== Activity ==
Filter the data for lines with the word "computer", then copy every line so identified.

BEGIN Data

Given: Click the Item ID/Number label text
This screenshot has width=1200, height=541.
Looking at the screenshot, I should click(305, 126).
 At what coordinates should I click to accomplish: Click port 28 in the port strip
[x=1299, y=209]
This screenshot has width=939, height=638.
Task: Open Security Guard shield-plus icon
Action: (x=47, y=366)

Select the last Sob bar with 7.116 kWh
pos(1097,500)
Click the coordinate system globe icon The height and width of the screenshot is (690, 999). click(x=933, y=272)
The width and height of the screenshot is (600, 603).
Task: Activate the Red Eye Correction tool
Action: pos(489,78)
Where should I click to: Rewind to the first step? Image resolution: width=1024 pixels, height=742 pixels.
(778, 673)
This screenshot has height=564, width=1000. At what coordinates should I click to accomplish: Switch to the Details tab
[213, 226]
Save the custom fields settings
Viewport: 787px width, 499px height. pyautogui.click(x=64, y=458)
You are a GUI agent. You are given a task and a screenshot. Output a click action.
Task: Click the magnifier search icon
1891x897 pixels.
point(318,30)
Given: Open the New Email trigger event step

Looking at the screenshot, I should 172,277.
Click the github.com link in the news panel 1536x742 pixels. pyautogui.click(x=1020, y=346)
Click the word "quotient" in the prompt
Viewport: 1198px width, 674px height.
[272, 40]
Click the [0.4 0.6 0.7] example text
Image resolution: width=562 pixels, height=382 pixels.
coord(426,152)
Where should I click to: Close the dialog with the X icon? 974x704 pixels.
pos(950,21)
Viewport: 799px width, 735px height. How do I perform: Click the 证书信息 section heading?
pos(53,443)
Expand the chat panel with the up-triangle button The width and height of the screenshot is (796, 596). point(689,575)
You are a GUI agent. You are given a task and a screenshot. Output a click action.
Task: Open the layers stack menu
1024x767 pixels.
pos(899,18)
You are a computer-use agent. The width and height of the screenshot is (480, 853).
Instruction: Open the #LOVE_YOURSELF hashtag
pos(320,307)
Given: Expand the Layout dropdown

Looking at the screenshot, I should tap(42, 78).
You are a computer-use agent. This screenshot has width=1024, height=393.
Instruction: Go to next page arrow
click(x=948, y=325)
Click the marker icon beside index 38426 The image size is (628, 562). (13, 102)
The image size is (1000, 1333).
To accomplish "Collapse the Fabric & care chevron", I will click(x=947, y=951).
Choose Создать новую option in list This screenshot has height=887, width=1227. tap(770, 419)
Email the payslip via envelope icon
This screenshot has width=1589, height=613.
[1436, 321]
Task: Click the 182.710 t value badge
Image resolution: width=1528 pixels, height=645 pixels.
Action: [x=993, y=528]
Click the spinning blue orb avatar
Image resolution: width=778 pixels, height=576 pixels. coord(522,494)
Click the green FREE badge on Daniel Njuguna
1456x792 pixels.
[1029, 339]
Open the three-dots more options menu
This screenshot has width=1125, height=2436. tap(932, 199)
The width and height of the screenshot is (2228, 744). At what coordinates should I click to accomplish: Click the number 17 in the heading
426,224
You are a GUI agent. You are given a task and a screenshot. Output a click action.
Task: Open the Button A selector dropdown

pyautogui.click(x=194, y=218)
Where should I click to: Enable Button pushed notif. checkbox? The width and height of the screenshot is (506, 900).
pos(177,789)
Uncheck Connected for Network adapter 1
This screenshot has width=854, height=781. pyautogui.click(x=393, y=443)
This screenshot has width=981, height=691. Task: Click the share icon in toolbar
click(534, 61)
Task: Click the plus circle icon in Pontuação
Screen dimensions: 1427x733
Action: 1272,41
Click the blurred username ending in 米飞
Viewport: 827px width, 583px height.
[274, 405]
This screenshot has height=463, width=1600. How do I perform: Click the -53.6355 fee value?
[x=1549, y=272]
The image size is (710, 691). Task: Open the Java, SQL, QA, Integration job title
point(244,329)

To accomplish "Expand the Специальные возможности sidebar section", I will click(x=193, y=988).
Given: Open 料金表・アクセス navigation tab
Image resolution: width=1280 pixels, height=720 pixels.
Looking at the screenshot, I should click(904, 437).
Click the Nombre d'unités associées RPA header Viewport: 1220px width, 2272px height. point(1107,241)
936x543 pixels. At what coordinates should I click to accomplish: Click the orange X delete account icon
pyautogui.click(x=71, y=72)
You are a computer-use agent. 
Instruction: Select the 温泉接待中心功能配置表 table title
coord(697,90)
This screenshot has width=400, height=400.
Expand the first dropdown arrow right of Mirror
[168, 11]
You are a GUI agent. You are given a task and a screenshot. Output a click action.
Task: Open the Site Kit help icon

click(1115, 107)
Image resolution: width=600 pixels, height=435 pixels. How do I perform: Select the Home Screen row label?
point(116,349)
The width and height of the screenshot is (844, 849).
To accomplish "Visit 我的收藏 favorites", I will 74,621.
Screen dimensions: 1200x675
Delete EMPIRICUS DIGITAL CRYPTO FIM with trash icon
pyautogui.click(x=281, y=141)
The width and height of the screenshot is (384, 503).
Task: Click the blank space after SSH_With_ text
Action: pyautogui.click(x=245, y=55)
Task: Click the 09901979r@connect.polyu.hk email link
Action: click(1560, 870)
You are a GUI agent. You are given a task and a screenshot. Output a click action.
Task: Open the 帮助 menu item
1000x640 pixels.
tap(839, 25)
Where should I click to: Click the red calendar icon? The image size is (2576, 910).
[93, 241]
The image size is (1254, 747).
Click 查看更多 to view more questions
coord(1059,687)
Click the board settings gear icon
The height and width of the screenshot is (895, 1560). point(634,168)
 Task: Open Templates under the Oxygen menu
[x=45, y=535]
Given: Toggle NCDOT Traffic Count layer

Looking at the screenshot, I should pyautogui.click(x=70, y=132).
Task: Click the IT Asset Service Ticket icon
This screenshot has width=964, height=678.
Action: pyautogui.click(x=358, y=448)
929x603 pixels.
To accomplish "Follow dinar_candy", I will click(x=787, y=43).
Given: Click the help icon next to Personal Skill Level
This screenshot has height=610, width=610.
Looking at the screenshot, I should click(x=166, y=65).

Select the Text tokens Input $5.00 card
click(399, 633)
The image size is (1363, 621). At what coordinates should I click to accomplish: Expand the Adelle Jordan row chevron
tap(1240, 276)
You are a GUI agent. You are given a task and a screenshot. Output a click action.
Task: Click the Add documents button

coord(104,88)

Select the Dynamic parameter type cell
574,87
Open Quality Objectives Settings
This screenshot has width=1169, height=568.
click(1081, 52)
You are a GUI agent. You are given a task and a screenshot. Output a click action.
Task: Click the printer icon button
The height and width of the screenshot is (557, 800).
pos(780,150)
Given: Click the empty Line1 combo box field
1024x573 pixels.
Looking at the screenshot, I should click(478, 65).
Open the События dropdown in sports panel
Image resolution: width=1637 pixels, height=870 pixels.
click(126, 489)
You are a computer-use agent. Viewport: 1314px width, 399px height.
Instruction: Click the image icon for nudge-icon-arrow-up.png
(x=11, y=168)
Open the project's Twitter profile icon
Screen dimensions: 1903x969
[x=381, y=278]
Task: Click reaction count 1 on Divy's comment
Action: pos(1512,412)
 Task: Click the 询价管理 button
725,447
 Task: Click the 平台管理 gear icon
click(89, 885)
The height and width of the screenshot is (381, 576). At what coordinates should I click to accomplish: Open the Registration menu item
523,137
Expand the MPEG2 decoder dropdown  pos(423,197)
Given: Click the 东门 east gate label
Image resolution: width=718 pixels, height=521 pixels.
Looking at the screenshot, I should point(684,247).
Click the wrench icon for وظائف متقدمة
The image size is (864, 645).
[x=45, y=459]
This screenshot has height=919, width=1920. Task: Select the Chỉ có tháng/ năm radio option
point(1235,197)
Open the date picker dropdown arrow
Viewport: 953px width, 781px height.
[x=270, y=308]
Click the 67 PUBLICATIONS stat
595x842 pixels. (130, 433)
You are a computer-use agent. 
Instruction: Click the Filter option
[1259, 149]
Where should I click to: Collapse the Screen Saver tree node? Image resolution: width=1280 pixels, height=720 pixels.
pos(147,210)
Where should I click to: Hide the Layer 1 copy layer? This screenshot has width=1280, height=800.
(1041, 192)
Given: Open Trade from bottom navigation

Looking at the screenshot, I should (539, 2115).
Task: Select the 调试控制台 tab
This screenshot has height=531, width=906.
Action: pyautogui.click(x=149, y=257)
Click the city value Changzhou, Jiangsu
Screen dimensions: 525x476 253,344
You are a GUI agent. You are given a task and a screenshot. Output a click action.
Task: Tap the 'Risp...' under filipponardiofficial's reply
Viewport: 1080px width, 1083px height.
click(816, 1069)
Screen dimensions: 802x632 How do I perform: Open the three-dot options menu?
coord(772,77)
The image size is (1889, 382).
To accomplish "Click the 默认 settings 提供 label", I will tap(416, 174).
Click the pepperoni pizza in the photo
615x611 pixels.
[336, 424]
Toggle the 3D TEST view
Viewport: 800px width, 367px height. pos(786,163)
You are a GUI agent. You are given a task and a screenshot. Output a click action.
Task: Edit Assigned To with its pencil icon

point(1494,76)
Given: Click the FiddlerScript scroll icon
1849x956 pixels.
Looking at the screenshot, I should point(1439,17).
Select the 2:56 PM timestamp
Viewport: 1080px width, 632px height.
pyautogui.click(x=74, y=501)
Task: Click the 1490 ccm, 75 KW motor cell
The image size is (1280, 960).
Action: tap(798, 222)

END Data

== Written response ==
You are a computer-use agent. The width and height of the screenshot is (480, 853).
You are a computer-use agent. This screenshot has width=1024, height=393.
You are a computer-use agent. 
You are a computer-use agent. Viewport: 1314px width, 399px height.
You are a computer-use agent. 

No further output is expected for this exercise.